* GIVEN REQUEST *
Copy the rows from the line containing "1500x967 pixels. How" through the end of the rows, substituting "Ratsnest visibility toggle" for "Ratsnest visibility checkbox" and leaving everything else unchanged.

* DATA FOR THIS EXERCISE *
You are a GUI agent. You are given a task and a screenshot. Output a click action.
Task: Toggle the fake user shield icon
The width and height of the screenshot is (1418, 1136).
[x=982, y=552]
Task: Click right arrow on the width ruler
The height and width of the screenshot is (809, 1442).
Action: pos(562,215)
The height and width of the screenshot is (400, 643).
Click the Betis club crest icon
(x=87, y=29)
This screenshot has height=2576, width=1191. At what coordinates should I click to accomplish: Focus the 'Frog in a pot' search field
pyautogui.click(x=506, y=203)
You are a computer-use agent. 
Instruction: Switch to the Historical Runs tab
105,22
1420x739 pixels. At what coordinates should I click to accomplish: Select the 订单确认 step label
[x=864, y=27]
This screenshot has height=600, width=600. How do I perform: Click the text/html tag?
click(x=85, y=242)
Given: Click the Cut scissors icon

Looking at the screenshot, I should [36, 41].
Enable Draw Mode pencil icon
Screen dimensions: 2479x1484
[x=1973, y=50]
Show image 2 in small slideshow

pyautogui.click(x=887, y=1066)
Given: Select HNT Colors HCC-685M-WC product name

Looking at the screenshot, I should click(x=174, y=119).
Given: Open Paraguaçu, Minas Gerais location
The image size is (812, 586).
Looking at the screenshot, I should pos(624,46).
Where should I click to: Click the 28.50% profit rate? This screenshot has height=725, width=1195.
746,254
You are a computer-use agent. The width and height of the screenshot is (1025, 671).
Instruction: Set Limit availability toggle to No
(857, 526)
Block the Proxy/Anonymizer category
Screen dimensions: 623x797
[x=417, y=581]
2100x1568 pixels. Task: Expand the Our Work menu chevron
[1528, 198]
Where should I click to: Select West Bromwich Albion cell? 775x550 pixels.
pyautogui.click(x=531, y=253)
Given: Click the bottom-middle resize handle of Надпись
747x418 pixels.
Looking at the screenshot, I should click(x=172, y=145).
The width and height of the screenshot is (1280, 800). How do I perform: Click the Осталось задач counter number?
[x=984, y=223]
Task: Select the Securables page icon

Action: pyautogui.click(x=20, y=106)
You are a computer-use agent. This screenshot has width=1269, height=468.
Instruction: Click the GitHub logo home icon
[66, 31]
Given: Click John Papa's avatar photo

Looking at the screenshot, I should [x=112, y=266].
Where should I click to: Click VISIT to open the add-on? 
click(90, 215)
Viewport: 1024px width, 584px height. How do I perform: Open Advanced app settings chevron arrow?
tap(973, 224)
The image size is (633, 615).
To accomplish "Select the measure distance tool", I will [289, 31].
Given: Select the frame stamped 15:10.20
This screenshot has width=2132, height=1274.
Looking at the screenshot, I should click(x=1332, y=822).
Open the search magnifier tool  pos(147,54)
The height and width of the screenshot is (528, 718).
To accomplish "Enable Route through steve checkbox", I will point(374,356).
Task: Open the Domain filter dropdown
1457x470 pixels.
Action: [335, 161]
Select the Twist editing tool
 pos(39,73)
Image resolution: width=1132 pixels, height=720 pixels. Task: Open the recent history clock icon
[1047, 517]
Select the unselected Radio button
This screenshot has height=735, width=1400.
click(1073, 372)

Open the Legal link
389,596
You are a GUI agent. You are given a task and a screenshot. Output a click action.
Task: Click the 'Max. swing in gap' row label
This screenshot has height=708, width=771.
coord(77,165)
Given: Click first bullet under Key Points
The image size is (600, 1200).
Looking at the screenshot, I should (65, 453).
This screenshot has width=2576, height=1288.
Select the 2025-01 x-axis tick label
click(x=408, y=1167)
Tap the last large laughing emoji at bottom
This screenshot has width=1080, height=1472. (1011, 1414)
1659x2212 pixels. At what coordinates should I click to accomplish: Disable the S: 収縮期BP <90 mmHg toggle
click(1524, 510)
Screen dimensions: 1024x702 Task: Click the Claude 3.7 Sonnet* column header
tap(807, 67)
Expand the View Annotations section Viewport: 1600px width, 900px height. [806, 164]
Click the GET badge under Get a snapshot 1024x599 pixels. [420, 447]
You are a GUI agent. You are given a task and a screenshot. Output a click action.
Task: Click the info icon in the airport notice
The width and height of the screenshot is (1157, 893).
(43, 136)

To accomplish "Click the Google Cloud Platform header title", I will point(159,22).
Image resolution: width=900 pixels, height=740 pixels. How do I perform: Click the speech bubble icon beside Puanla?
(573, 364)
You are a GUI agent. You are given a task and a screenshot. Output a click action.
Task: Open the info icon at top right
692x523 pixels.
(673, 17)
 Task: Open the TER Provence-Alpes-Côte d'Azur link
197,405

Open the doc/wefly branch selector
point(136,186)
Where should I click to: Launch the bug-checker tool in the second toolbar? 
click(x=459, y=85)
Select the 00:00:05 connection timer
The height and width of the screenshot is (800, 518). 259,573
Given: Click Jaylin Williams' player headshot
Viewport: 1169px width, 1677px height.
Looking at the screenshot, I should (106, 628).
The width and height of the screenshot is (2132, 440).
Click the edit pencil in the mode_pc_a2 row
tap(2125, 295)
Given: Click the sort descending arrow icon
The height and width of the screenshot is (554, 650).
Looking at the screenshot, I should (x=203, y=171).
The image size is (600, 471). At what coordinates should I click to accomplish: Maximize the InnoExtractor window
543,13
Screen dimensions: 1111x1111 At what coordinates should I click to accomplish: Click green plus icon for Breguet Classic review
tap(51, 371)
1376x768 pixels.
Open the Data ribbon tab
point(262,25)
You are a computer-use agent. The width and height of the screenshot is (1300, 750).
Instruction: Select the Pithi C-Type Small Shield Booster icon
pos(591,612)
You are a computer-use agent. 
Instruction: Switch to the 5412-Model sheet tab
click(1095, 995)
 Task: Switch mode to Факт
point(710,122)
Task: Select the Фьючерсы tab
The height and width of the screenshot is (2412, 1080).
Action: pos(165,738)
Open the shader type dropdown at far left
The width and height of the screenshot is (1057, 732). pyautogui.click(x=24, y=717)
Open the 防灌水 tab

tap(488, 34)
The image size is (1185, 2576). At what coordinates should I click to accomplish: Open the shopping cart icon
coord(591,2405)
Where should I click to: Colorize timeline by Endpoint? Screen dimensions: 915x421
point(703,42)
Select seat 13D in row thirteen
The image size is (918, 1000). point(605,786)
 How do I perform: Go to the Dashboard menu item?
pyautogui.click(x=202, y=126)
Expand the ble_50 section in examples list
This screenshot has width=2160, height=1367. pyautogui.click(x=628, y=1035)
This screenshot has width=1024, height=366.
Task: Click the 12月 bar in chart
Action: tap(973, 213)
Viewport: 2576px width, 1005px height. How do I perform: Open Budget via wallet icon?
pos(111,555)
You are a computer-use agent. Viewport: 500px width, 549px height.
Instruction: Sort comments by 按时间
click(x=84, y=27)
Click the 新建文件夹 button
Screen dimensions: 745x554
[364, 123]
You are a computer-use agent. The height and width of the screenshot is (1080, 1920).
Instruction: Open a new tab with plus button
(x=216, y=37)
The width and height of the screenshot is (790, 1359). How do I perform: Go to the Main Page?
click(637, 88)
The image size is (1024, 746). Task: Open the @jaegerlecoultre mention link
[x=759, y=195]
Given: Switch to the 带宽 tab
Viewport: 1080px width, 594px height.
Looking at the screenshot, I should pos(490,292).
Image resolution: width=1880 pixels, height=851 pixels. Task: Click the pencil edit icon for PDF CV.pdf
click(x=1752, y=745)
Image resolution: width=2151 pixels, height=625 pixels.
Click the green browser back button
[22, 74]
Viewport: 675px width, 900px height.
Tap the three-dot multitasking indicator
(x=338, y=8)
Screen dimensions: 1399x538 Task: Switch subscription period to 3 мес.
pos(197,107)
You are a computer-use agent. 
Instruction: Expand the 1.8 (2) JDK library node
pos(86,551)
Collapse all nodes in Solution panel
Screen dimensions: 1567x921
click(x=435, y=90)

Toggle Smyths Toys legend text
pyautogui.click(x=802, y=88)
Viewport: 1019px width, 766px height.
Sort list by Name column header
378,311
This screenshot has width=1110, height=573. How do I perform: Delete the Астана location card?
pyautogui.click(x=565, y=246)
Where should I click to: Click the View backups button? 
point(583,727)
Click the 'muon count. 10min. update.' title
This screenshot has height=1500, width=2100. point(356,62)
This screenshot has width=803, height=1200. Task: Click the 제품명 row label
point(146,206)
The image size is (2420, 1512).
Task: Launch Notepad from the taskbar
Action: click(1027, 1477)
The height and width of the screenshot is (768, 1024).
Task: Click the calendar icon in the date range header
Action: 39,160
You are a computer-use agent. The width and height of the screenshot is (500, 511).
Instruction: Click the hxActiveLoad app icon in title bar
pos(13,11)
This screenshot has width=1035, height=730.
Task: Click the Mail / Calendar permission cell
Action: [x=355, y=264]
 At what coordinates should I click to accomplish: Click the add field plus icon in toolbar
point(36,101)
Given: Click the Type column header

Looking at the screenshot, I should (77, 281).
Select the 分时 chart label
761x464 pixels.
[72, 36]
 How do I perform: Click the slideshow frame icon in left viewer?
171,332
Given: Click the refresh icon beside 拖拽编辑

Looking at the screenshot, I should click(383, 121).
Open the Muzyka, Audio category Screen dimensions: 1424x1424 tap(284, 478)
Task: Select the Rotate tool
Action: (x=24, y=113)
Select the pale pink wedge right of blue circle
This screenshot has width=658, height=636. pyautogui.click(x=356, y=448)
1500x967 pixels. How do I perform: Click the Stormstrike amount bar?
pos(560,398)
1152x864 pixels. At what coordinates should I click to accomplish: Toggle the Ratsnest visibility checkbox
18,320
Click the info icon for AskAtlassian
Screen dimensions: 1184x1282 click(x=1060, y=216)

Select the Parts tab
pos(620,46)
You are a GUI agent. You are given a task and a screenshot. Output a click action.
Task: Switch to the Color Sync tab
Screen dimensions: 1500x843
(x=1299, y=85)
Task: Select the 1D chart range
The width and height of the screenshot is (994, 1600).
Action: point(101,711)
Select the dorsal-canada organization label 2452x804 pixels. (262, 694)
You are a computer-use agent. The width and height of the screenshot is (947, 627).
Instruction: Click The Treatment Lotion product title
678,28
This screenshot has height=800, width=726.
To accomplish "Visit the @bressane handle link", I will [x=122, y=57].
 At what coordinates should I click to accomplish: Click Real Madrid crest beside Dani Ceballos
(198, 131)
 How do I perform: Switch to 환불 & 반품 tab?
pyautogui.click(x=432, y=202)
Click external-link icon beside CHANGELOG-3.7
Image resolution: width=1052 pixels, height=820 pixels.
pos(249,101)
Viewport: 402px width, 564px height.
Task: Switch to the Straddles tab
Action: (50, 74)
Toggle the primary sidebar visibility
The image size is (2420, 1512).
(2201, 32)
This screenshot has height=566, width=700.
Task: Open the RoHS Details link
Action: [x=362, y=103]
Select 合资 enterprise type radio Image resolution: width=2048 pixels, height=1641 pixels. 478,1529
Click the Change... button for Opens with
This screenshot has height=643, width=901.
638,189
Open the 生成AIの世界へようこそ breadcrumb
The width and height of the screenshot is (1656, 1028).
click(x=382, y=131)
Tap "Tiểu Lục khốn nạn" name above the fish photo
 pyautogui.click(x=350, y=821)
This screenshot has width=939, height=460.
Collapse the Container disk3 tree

* CORRECT RESPONSE *
1500x967 pixels. How do I perform: Click the Stormstrike amount bar?
pos(560,398)
1152x864 pixels. At what coordinates should I click to accomplish: Toggle the Ratsnest visibility toggle
18,320
Click the info icon for AskAtlassian
Screen dimensions: 1184x1282 click(x=1060, y=216)

Select the Parts tab
pos(620,46)
You are a GUI agent. You are given a task and a screenshot. Output a click action.
Task: Switch to the Color Sync tab
Screen dimensions: 1500x843
(x=1299, y=85)
Task: Select the 1D chart range
The width and height of the screenshot is (994, 1600).
Action: point(101,711)
Select the dorsal-canada organization label 2452x804 pixels. (262, 694)
You are a computer-use agent. The width and height of the screenshot is (947, 627).
Instruction: Click The Treatment Lotion product title
678,28
This screenshot has height=800, width=726.
To accomplish "Visit the @bressane handle link", I will [x=122, y=57].
 At what coordinates should I click to accomplish: Click Real Madrid crest beside Dani Ceballos
(198, 131)
 How do I perform: Switch to 환불 & 반품 tab?
pyautogui.click(x=432, y=202)
Click external-link icon beside CHANGELOG-3.7
Image resolution: width=1052 pixels, height=820 pixels.
pos(249,101)
Viewport: 402px width, 564px height.
Task: Switch to the Straddles tab
Action: (50, 74)
Toggle the primary sidebar visibility
The image size is (2420, 1512).
(2201, 32)
This screenshot has height=566, width=700.
Task: Open the RoHS Details link
Action: [x=362, y=103]
Select 合资 enterprise type radio Image resolution: width=2048 pixels, height=1641 pixels. 478,1529
Click the Change... button for Opens with
This screenshot has height=643, width=901.
638,189
Open the 生成AIの世界へようこそ breadcrumb
The width and height of the screenshot is (1656, 1028).
click(x=382, y=131)
Tap "Tiểu Lục khốn nạn" name above the fish photo
 pyautogui.click(x=350, y=821)
This screenshot has width=939, height=460.
Collapse the Container disk3 tree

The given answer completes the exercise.